● Data excerpts:
* * * * *
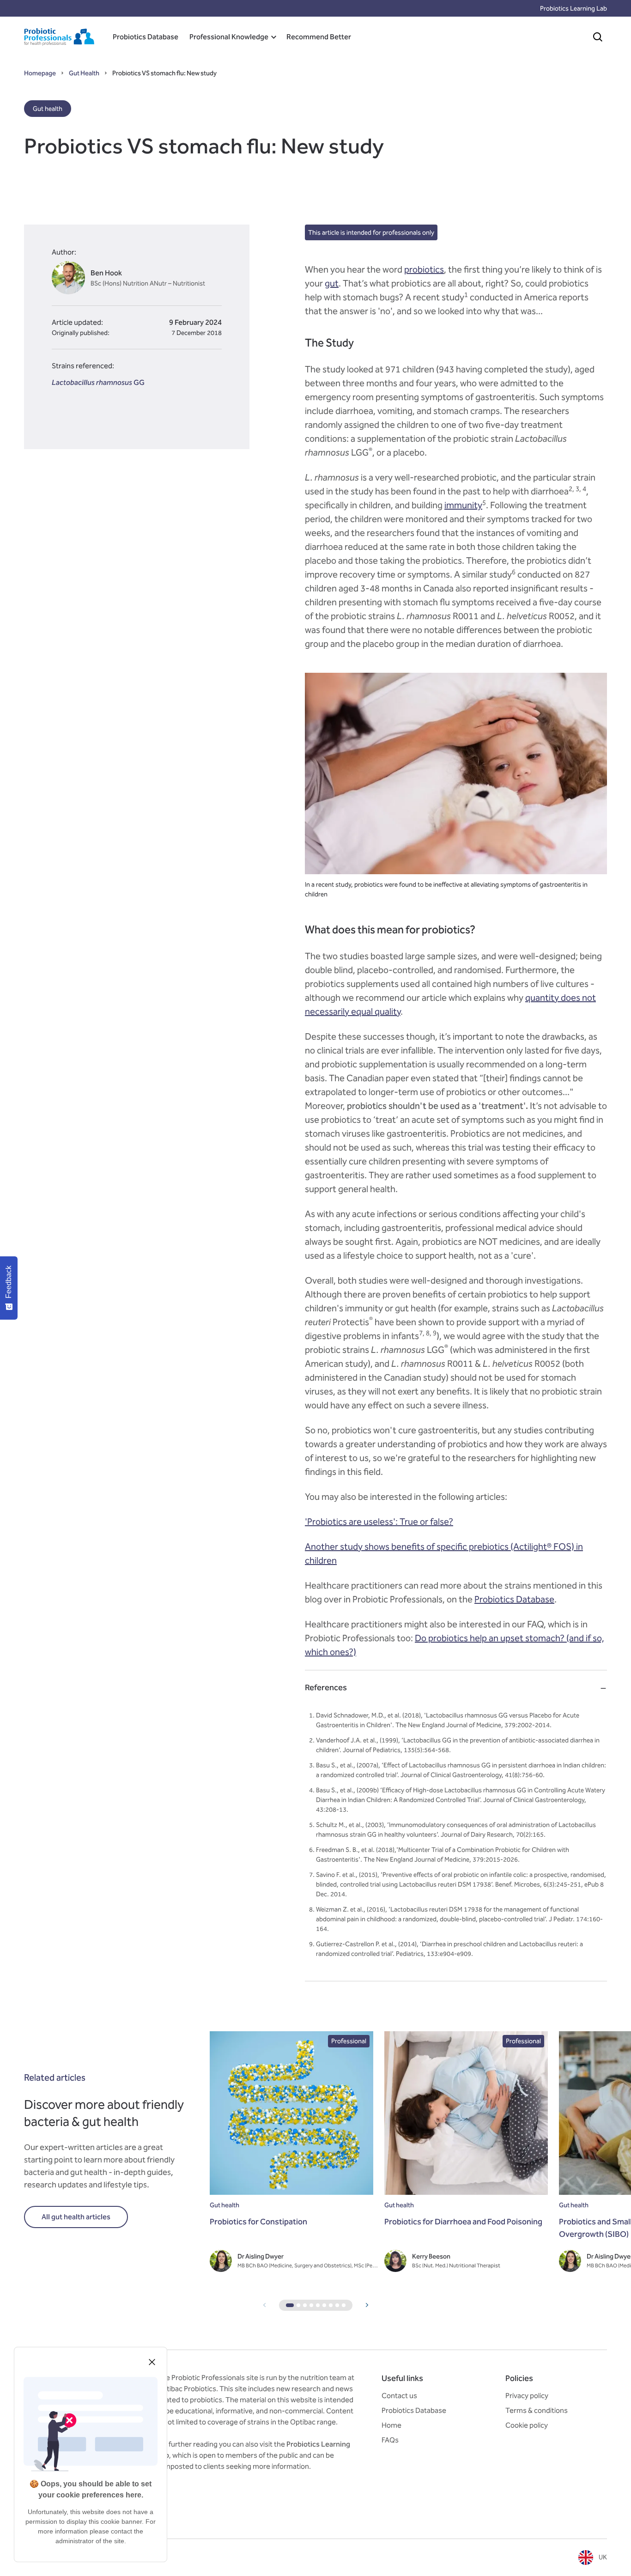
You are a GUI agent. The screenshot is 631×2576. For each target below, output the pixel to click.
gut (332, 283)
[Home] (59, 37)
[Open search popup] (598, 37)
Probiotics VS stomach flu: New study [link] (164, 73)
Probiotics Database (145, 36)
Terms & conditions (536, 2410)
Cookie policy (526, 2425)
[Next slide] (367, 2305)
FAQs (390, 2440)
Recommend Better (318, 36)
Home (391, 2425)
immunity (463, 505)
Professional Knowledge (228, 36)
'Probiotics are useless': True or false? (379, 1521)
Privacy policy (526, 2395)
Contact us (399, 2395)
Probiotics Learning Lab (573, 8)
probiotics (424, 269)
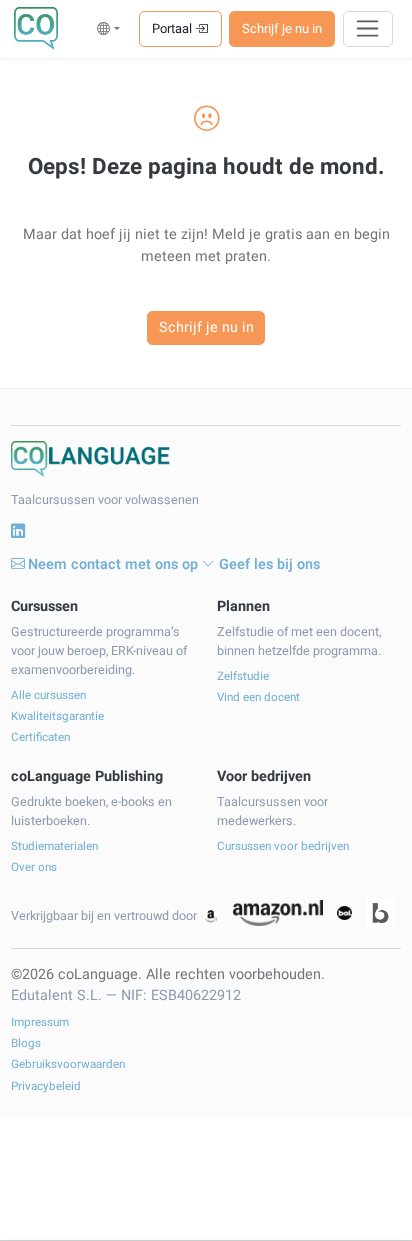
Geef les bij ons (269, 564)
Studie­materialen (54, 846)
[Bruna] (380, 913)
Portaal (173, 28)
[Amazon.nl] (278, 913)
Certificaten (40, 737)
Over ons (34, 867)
* * * * *
● Exercise description: An exact reproduction of every record above is required, with no pictures included.

● Reply to the exercise:
You are a GUI agent. The screenshot is 631×2576. For each target below, output the pixel to click.
gut (332, 283)
[Home] (59, 37)
[Open search popup] (598, 37)
Probiotics VS stomach flu: New study [link] (164, 73)
Probiotics Database (145, 36)
Terms & conditions (536, 2410)
Cookie policy (526, 2425)
[Next slide] (367, 2305)
FAQs (390, 2440)
Recommend Better (318, 36)
Home (391, 2425)
immunity (463, 505)
Professional Knowledge (228, 36)
'Probiotics are useless': True or false? (379, 1521)
Privacy policy (526, 2395)
Contact us (399, 2395)
Probiotics Learning Lab (573, 8)
probiotics (424, 269)
Geef les bij ons (269, 564)
Studie­materialen (54, 846)
[Bruna] (380, 913)
Portaal (173, 28)
[Amazon.nl] (278, 913)
Certificaten (40, 737)
Over ons (34, 867)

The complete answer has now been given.